Would I be better off using a MKL dot product call or relying on the ICC to optimise a dot product function

dehvidc1 · ‎09-08-2010

I have some code that is spending most of its time in dot product calls. From a performance perspective would I be better off replacing these dot-product calls witha MKL dot product call or relying on the ICC to optimisethe dot product function? The dot-product code is very simple andcould have restricts put on it. The target CPU supports the SSE4 instructions so can make use of compiler vectorisation.

Gennady_F_Intel · ‎09-08-2010

What are the typical size in your tasks?

TimP · ‎09-08-2010

In principle, if the array sizes aren't large enough to benefit from a combination of vector and threaded parallel reduction, the compiler's in-line optimization could out-perform MKL dot product.
For array sizes around 1000, I would expect similar performance either way. Smaller problems should run faster with the compiler's in-line code.
Unfortunately, with the standards compatibility options such as "icc -fp-model source" compiler optimization of dot product is disabled, so then you would be more likely to consider MKL.
Also, you must take care in how the source code is written so as to enable the compiler to optimize. You may require the source code to be written so as to accumulate in a local scalar, or possibly the use of restrict qualifiers, to eliminate aliasing concerns. A BLAS function call implicitly prevents aliasing.
STL inner_product(), if applicable, eliminates the time which the BLAS function would spend checking which method would be appropriate, as it supports only unity strides.
SSE4 would be needed only for non-unity strides.
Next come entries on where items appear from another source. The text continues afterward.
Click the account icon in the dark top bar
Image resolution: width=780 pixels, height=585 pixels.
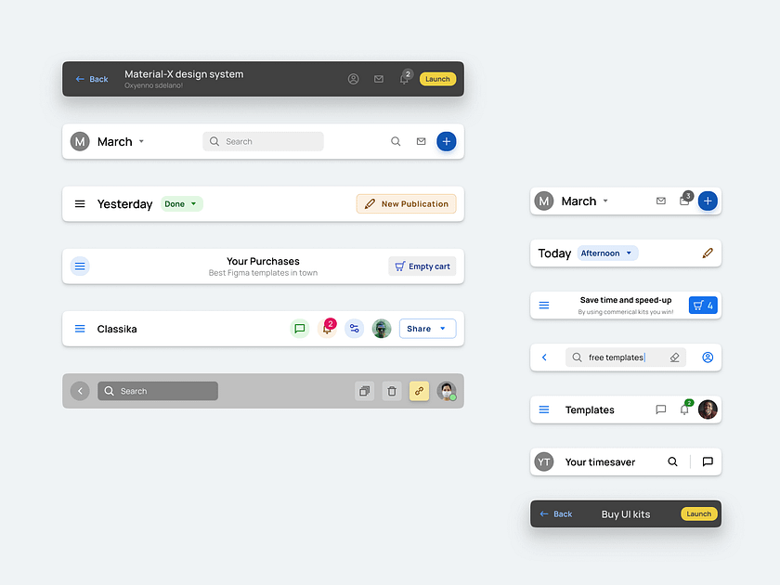(354, 79)
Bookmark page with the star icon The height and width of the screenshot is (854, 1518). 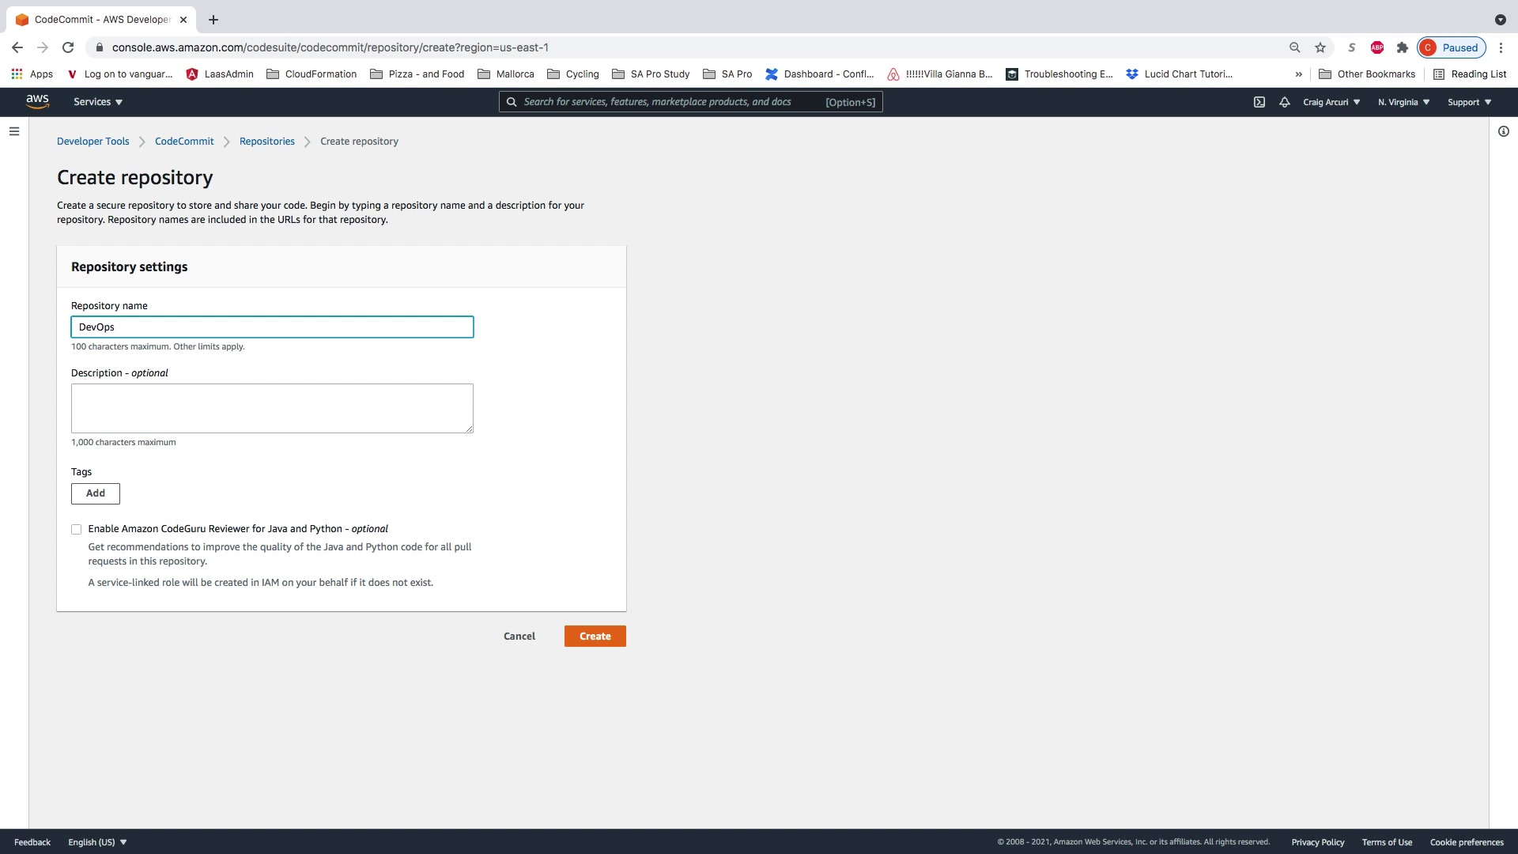(1320, 47)
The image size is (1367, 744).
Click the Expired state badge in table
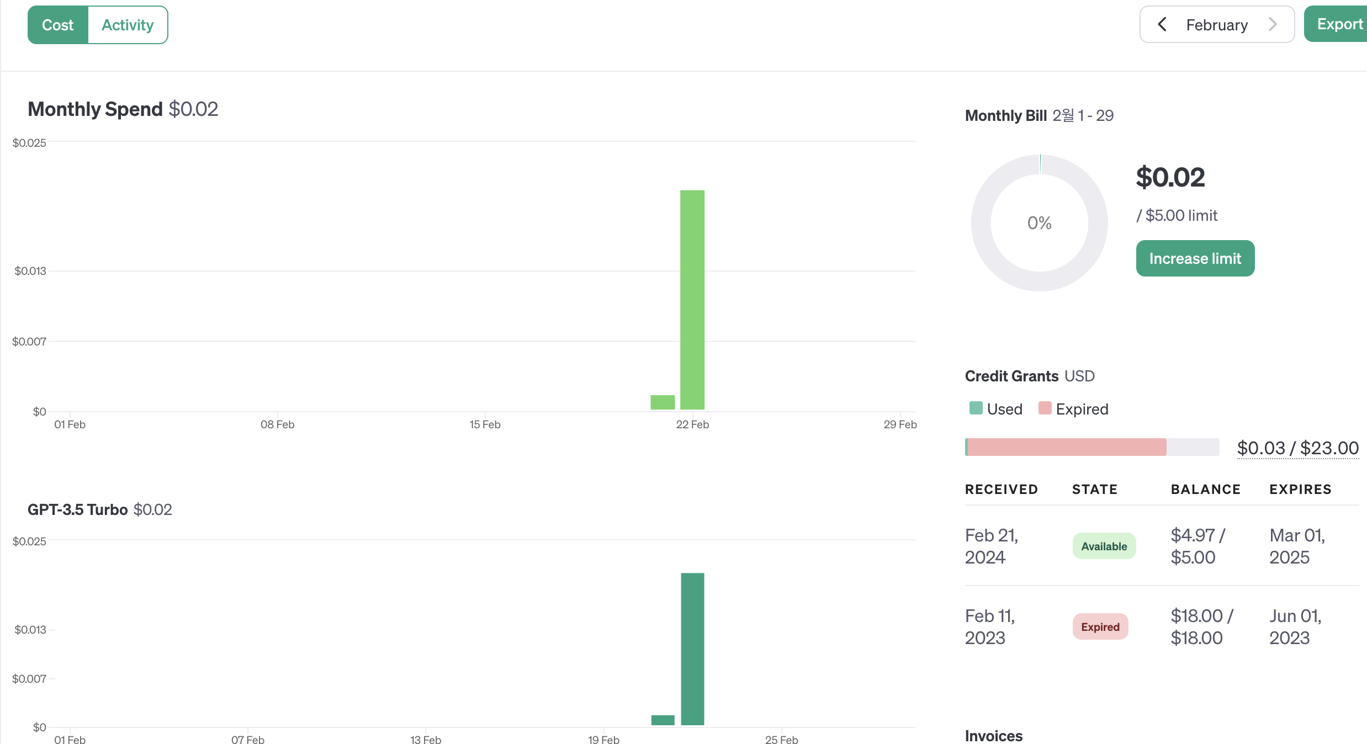coord(1100,626)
I don't know whether MKL would implement both unity and non-unity strided vectorized versions (taking additional time to choose among them).

dehvidc1 · ‎09-08-2010

The biggest dataset I'm using in the model code is 1000x40000. The Institute is currently processing 3500x50000 arrays expects to be processing 8000x50000 arrays next month.

Gennady_F_Intel · ‎09-08-2010

In this case, try MKL routines in the first place for such data sets.

-Gennady

dehvidc1 · ‎09-09-2010

Thanks for the reply.

Could you give some pointers on what benefits the MKL might deliver when using these large arrays compared to small arraysusing roll-your-own code built with ICC?

Regards

David